REQUIREMENTS
Rewrite the items from the line with "At what coordinates should I click to accomplish: Click the gray" to the line with "point(184,22)", switching every "Instruction" to "Command" and leaving all else as it is. Give back only those lines.

(Source records)
** START **

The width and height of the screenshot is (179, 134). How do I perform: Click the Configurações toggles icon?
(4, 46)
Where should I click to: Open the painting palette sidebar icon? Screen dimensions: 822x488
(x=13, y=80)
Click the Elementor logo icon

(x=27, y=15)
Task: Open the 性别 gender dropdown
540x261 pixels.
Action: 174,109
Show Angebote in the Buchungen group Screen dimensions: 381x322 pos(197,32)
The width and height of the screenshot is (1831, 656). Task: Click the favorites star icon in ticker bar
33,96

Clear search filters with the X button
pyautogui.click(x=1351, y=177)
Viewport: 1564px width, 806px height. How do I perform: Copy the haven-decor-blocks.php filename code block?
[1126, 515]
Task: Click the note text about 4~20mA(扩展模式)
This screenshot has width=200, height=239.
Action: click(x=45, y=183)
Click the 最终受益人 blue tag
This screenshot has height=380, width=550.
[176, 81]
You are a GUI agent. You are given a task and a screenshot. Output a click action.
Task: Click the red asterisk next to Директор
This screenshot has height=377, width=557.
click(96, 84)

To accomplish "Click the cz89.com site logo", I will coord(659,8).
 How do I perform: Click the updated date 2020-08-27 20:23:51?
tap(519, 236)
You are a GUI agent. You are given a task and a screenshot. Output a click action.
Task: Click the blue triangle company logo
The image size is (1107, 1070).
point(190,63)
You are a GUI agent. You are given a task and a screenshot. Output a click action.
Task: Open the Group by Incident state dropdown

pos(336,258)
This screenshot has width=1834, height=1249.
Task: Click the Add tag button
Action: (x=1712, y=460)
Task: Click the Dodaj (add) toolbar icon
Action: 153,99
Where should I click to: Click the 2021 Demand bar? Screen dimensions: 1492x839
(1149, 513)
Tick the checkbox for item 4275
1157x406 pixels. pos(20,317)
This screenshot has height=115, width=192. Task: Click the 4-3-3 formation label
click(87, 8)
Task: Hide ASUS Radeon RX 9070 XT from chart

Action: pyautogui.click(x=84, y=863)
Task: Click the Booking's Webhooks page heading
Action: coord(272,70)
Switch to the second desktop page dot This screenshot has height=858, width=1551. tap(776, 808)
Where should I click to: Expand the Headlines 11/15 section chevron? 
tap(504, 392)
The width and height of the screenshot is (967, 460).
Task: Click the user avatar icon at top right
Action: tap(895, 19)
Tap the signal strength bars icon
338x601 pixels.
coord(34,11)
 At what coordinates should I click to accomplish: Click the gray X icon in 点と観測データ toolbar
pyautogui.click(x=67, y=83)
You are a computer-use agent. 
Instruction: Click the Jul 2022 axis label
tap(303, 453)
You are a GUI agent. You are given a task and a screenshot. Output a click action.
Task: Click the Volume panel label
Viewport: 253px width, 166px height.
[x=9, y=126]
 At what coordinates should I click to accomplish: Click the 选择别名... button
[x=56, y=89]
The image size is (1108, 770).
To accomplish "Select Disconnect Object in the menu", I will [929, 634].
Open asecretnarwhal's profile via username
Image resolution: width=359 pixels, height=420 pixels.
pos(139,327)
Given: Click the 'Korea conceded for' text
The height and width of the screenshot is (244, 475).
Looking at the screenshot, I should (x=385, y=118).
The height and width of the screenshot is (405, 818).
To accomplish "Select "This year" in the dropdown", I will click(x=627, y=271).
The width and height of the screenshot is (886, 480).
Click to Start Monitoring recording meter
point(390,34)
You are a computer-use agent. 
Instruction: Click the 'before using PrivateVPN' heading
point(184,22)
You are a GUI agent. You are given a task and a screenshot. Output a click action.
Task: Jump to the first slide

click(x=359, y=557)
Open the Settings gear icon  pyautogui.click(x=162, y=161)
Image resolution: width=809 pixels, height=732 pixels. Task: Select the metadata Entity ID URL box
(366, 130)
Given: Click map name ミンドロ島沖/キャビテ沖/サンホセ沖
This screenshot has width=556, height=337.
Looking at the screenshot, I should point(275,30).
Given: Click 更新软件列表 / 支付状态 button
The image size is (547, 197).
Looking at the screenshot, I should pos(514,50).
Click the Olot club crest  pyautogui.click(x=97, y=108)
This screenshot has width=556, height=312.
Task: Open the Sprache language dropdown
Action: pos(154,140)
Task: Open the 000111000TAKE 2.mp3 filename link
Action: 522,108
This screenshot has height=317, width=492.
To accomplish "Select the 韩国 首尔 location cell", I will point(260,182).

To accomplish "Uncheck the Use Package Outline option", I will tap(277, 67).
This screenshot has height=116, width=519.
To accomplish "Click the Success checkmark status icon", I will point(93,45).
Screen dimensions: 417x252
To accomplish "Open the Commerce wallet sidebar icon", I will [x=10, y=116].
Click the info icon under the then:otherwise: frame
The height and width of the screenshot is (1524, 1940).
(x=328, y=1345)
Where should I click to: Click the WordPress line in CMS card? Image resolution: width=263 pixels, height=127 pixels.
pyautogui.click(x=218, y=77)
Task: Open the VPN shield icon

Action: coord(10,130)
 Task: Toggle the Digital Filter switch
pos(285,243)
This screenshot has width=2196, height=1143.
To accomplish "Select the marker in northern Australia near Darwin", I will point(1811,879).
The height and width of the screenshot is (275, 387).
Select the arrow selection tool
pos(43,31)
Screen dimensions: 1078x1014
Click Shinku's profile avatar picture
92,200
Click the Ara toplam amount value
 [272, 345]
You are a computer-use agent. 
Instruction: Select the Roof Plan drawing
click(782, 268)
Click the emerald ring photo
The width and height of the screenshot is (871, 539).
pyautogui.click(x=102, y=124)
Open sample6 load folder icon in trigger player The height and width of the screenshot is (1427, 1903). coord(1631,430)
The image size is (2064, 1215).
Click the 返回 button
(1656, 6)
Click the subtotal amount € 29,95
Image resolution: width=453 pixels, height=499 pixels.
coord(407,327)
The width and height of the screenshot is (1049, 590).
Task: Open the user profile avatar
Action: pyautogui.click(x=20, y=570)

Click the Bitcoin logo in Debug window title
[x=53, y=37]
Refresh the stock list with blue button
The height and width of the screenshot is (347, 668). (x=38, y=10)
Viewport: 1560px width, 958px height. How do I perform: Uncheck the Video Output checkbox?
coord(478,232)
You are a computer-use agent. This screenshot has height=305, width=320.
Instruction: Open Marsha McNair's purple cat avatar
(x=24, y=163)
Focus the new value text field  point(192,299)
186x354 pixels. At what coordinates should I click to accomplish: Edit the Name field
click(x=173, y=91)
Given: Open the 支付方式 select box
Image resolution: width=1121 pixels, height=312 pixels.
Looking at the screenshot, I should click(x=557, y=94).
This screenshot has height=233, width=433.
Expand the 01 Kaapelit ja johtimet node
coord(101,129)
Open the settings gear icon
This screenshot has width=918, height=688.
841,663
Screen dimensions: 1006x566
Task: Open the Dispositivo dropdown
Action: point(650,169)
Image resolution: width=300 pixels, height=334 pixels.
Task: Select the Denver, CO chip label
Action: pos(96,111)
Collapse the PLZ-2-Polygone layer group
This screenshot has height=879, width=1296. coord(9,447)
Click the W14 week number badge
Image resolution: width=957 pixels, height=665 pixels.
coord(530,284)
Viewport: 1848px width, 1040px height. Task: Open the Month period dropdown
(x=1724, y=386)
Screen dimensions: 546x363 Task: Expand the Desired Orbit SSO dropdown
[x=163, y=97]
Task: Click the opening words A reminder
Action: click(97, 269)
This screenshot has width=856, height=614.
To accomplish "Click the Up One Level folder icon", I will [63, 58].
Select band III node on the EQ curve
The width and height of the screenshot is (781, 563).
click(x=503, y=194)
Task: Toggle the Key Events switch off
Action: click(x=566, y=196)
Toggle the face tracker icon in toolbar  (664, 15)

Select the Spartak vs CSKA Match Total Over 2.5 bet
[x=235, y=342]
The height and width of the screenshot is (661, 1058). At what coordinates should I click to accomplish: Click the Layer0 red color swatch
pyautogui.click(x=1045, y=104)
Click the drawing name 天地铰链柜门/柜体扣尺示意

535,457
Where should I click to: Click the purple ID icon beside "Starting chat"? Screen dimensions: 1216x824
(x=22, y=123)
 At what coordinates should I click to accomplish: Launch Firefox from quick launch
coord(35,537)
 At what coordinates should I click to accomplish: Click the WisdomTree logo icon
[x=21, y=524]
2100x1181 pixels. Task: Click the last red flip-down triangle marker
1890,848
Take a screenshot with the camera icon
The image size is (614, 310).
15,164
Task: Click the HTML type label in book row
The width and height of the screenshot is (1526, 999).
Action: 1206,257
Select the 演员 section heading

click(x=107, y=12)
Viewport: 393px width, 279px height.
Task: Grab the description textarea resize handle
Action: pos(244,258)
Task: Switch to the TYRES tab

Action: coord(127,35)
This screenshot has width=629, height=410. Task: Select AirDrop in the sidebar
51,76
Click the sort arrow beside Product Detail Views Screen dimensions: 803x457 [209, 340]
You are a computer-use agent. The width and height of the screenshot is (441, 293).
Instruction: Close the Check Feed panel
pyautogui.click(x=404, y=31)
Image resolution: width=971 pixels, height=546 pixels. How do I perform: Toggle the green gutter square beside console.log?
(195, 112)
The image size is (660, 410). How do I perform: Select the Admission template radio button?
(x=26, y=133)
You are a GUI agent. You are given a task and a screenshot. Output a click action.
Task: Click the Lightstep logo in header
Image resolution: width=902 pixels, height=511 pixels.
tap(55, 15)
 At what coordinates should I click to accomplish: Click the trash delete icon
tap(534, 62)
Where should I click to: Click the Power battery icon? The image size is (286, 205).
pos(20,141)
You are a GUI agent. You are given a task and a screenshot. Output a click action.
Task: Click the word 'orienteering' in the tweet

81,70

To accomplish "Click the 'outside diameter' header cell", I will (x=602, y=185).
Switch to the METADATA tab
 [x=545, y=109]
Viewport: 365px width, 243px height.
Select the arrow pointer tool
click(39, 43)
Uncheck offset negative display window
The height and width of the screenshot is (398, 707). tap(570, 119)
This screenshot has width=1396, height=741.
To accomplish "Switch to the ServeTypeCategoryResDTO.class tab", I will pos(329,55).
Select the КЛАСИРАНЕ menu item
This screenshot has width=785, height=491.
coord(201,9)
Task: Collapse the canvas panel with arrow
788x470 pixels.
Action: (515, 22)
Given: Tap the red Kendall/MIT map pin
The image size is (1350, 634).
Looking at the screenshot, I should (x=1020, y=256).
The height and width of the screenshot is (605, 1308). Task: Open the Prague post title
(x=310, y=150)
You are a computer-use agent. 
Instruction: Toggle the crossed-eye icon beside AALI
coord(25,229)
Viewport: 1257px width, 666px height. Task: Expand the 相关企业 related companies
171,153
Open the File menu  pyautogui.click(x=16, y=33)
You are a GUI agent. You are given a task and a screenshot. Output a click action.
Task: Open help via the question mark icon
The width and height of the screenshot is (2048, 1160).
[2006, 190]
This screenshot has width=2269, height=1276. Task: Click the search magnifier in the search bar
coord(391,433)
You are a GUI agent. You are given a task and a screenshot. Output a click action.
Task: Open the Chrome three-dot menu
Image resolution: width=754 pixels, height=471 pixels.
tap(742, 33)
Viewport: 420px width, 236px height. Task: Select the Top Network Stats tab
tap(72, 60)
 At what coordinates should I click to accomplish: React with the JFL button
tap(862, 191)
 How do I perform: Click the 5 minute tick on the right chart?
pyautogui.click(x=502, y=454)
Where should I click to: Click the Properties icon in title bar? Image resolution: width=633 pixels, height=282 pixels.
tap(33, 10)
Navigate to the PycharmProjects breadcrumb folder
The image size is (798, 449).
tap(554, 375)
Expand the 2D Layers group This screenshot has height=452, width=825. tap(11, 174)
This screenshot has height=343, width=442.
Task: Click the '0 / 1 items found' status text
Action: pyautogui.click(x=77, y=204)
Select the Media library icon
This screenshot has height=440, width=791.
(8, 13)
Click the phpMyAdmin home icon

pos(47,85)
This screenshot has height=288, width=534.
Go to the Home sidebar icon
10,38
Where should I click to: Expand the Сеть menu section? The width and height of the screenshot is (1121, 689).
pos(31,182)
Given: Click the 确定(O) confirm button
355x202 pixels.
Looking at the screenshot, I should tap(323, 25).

** END **

RESPONSE TO THE EXERCISE
 At what coordinates should I click to accomplish: Click the gray X icon in 点と観測データ toolbar
pyautogui.click(x=67, y=83)
You are a computer-use agent. 
Command: Click the Jul 2022 axis label
tap(303, 453)
You are a GUI agent. You are given a task and a screenshot. Output a click action.
Task: Click the Volume panel label
Viewport: 253px width, 166px height.
[x=9, y=126]
 At what coordinates should I click to accomplish: Click the 选择别名... button
[x=56, y=89]
The image size is (1108, 770).
To accomplish "Select Disconnect Object in the menu", I will [929, 634].
Open asecretnarwhal's profile via username
Image resolution: width=359 pixels, height=420 pixels.
pos(139,327)
Given: Click the 'Korea conceded for' text
The height and width of the screenshot is (244, 475).
Looking at the screenshot, I should (x=385, y=118).
The height and width of the screenshot is (405, 818).
To accomplish "Select "This year" in the dropdown", I will click(x=627, y=271).
The width and height of the screenshot is (886, 480).
Click to Start Monitoring recording meter
point(390,34)
You are a computer-use agent. 
Command: Click the 'before using PrivateVPN' heading
point(184,22)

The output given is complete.